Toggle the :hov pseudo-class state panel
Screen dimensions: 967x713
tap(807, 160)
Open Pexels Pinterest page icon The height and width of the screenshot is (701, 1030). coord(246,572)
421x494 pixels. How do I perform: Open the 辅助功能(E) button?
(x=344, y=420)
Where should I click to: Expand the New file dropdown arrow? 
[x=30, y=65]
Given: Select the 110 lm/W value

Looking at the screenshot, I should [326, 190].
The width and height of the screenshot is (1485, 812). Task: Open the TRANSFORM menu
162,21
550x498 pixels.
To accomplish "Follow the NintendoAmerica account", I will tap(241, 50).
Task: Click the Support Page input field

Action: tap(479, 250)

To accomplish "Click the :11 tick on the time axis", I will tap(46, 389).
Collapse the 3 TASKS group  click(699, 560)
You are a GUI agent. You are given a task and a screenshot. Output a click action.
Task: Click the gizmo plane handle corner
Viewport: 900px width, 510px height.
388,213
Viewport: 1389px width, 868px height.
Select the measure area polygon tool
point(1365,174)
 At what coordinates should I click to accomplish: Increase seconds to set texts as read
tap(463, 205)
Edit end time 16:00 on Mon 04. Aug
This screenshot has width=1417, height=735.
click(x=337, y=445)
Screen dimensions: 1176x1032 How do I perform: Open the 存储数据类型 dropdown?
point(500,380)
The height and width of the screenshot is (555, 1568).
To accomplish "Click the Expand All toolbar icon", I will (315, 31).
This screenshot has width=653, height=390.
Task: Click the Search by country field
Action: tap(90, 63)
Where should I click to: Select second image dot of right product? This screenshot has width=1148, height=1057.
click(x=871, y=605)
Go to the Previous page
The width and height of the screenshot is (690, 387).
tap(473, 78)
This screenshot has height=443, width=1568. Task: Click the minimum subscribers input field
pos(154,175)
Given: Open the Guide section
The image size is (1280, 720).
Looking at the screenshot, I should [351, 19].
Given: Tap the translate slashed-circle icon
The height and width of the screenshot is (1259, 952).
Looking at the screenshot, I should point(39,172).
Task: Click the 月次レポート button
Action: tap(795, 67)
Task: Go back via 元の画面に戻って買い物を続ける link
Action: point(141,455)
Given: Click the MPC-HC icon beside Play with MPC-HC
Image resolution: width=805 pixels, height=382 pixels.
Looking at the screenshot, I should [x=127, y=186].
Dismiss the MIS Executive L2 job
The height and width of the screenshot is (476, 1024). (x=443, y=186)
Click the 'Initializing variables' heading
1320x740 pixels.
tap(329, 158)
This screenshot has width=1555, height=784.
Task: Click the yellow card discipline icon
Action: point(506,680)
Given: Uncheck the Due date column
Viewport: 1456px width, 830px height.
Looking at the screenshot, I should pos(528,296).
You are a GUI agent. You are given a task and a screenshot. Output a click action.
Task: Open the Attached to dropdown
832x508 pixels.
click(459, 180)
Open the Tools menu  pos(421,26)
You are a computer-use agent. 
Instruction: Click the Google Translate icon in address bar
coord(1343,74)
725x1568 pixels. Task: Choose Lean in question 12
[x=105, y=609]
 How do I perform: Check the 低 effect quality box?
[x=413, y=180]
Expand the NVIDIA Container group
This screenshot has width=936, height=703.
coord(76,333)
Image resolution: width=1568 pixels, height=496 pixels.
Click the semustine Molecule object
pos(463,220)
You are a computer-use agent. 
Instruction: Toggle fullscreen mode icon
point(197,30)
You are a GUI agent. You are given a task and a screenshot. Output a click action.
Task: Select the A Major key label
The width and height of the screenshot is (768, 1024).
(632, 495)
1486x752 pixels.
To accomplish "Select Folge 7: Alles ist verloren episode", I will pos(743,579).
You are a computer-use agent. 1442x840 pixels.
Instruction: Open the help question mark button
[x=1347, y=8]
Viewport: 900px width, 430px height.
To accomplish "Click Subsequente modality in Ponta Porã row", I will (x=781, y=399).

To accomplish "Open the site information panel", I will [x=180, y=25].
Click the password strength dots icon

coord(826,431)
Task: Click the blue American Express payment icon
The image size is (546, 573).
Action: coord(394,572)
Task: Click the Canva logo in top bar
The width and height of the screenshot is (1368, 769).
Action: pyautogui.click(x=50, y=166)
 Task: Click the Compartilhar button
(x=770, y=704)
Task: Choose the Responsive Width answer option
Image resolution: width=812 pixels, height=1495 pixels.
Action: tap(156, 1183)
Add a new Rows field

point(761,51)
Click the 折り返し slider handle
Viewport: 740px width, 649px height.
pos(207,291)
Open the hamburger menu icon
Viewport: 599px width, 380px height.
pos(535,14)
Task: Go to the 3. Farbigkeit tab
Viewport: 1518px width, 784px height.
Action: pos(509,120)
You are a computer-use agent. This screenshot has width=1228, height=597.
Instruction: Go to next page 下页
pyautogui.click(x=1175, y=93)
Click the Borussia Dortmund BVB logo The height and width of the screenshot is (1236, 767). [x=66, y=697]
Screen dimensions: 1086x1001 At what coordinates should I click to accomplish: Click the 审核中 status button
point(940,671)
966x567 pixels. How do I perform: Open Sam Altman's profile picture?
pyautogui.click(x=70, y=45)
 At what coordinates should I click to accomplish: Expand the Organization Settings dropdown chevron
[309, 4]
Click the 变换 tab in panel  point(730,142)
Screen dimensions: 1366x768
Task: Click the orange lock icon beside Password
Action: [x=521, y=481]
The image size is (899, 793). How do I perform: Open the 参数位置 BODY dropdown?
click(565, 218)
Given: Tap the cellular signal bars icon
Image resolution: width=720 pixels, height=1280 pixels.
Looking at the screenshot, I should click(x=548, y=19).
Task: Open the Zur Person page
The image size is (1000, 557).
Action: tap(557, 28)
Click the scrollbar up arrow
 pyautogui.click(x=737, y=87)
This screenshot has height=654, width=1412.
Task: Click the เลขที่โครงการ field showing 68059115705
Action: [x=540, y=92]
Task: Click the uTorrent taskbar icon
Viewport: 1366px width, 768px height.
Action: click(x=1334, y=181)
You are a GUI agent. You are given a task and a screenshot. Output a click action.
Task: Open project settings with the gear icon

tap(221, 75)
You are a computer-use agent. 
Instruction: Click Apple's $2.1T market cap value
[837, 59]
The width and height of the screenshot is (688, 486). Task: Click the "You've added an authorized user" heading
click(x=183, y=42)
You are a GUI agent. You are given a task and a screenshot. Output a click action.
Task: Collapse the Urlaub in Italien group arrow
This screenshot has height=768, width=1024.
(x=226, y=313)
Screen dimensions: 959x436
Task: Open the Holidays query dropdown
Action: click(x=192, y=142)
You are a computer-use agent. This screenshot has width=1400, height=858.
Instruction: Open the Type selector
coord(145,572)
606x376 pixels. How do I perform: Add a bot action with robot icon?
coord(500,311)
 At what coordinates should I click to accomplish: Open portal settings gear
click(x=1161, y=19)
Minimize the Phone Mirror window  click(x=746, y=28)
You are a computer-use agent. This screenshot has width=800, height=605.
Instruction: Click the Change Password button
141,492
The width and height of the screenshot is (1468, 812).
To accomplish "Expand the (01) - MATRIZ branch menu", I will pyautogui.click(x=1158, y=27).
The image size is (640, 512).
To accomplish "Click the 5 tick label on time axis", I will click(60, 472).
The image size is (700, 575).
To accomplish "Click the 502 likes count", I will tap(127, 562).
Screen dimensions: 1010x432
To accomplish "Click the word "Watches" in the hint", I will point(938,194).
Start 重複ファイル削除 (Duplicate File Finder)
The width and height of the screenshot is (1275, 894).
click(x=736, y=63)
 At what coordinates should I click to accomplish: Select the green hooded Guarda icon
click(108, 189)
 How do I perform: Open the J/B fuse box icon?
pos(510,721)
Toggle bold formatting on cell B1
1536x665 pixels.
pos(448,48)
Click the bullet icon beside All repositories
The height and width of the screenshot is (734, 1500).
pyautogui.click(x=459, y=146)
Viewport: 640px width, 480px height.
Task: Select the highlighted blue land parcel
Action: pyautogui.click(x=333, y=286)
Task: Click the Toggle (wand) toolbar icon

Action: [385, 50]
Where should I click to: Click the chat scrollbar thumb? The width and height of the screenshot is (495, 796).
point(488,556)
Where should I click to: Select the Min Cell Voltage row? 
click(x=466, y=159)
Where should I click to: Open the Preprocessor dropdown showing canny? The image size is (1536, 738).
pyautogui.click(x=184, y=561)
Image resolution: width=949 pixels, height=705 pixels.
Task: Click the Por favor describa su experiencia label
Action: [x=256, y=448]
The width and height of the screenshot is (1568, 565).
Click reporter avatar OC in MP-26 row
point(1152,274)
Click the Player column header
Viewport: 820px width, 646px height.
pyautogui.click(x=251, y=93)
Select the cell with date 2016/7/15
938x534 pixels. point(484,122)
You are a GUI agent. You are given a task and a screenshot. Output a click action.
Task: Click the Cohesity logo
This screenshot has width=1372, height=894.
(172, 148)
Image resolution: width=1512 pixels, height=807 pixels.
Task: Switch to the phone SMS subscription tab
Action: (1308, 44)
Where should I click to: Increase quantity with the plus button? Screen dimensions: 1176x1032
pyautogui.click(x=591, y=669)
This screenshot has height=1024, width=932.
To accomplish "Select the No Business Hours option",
■ ■ ■ ■ ■ ■ ■
- _Task objective_
Looking back over the data above, restate word for word the lines that begin at the line with "Select the cell with date 2016/7/15" and end at the line with "Task: Click the Cohesity logo", inclusive.

- _Response to this exercise_
Select the cell with date 2016/7/15
938x534 pixels. point(484,122)
You are a GUI agent. You are given a task and a screenshot. Output a click action.
Task: Click the Cohesity logo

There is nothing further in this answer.